2008年11月13日(木)「しんぶん赤旗」

主張

定額給付金

「選挙目当て」が迷走招いた


 「給付金方式で全所帯について実施します」(十月三十日)。「生活に困っているところに出すわけだから、豊かなところに出す必要はない」(十一月四日)。「五千万円もらっても高額所得じゃないという人もいれば、五百万円もらっても(給付金は)いらないという人もいる」(十日)
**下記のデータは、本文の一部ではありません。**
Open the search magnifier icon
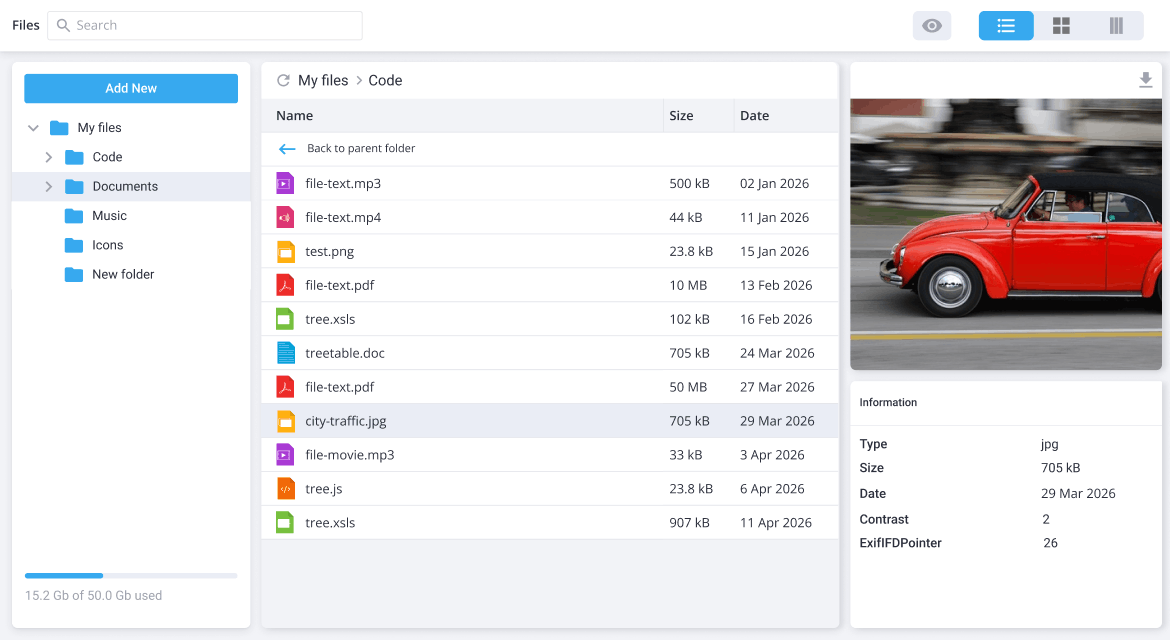Viewport: 1170px width, 640px height. [62, 24]
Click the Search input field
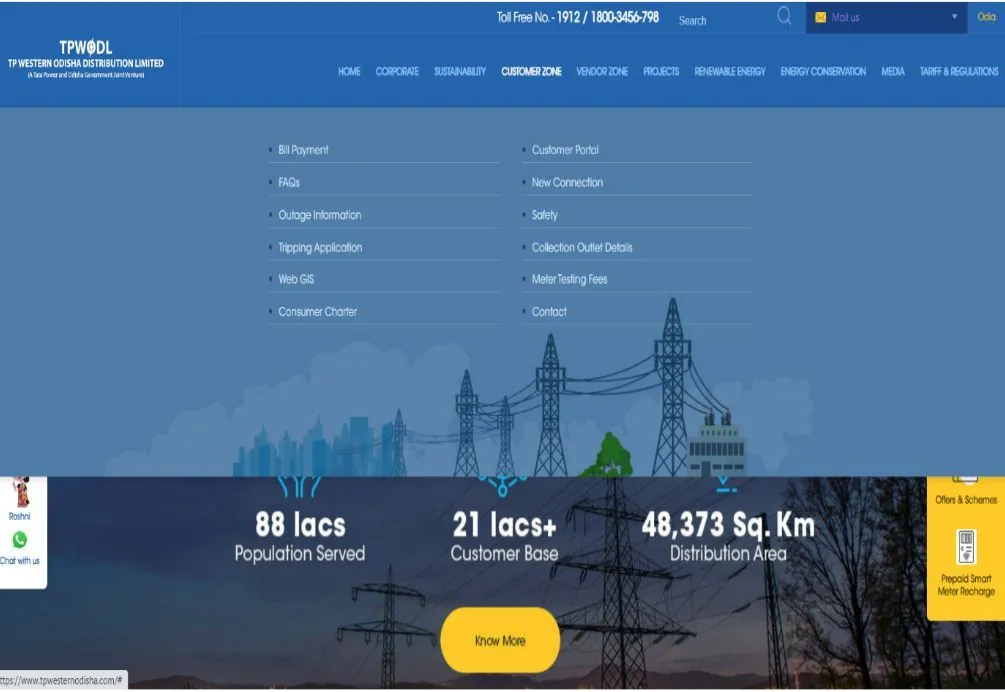The width and height of the screenshot is (1005, 692). coord(722,20)
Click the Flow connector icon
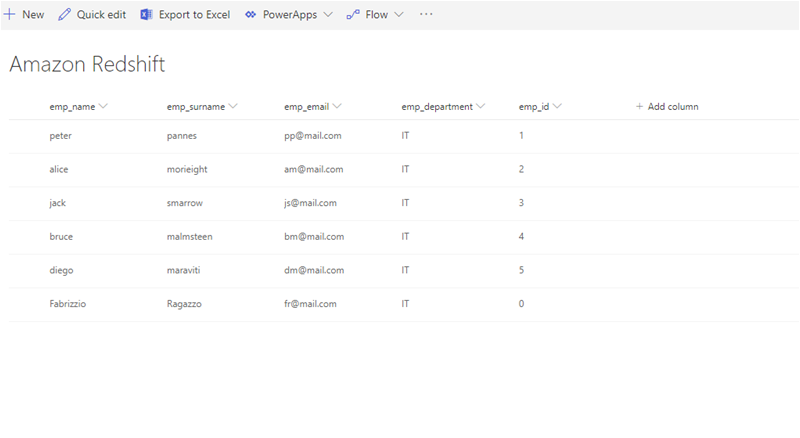The height and width of the screenshot is (438, 800). (353, 15)
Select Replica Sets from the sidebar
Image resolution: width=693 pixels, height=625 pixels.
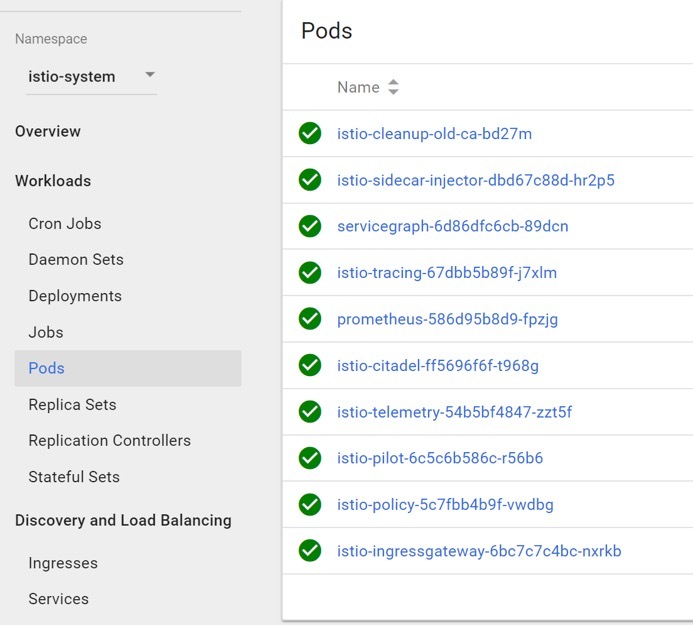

 麻生太郎首相の発言がコロコロと揺れ動き、自民党と公明党が追加経済対策の目玉にした「定額給付金」は迷走を重ねました。自公は十二日、その大枠をようやく決定しました。

公金を使った選挙買収

 与党の合意によると、「定額給付金」の受給に所得制限を設ける場合は「千八百万円」以上にするとしています。その一方で、現実に所得制限を設けるかどうかや支給の方法などの具体策は、窓口となる市区町村に丸投げしました。迷走の果てにたどりついた決着も、極めて無責任です。
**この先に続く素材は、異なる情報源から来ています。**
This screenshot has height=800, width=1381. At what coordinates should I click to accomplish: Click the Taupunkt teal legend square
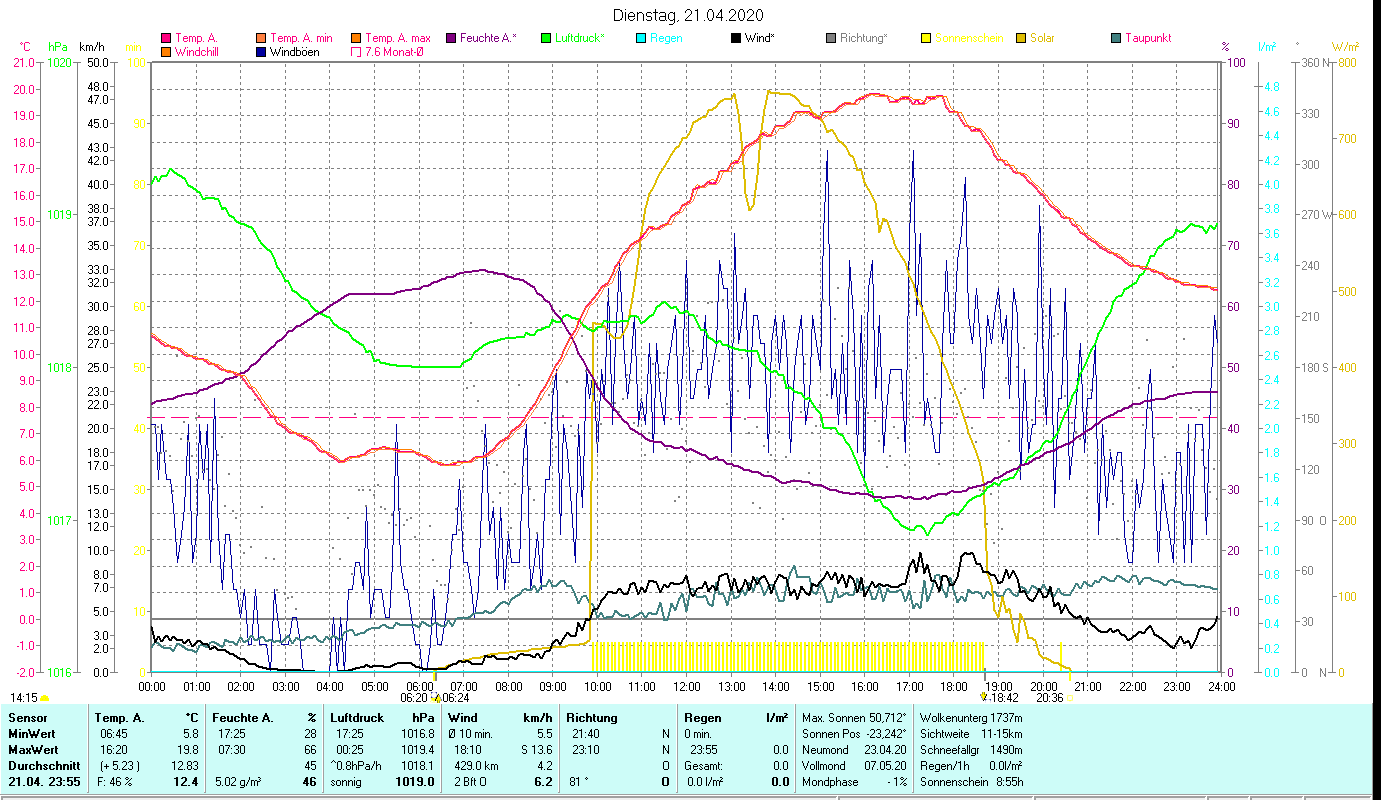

 一連の経過と結末には、与党内からも「政府の統治能力の問題」(閣僚経験者)と批判が出るほどです。統治能力の欠如をさらけ出すようなドタバタに陥った根本には、消費税増税にからんだ「よこしまな動機」があります。

 六月十七日、当時の福田康夫首相が消費税増税について「決断しないといけない。大事な時期だ」と発言しました。これに対して自民党の伊吹文明幹事長(当時)が、「(総選挙に)勝とうと思うと一種の『目くらまし』をしなければしょうがない」と、地元・京都の講演会で吐露しています。

 実際に麻生首相は、「定額給付金」が売り物の追加経済対策を発表した十月三十日の記者会見で、同時に「三年後の消費税増税」を打ち出しました。「定額給付金」を消費税増税の「目くらまし」に仕立てる狙いが、くっきりと浮かび上がっています。

 発想そのものが「目くらまし」にすぎず、与党がまじめに国民の暮らしや景気の立て直しを考えていないことは明らかです。「公金を使った選挙目当ての買収だ」と言われても仕方がありません。ここに迷走の根本原因があります。

 「定額給付金」のモデルである「地域振興券」(一九九九年の上半期に配布)は、民間調査でもほとんど景気浮揚の効果がなかったことが明確になっています。財務大臣さえ、地域振興券には「むだが多かった」と批判しているほどです(二〇〇一年、当時の塩川正十郎財務相)。

 首相自身が「百年に一度」の経済危機だとのべているのに、「天下の愚策」と呼ばれ、効果が薄いと分かっている対策に貴重な財源を投入するのは愚の骨頂です。

消費税一生ぼったくり

 小泉内閣以降、お年よりには後期高齢者医療制度で差別医療や保険料の増加が押し付けられ、過酷な年金課税の強化など、さんざんな負担増の連続です。若い世代を含め、定率減税の廃止で所得税・住民税が年額三・三兆円も増税となり、社会保障と税金で年間十三兆円もの負担増・給付カットになっています。一回限りの「定額給付金」では家計は大赤字です。

 何より「定額給付金」で「目くらまし」をもくろむ消費税増税で、与党は近い将来に二ケタへの税率引き上げを狙っています。わずかな「給付金」は一瞬で消え、大増税は一生続くという“ぼったくり”にほかなりません。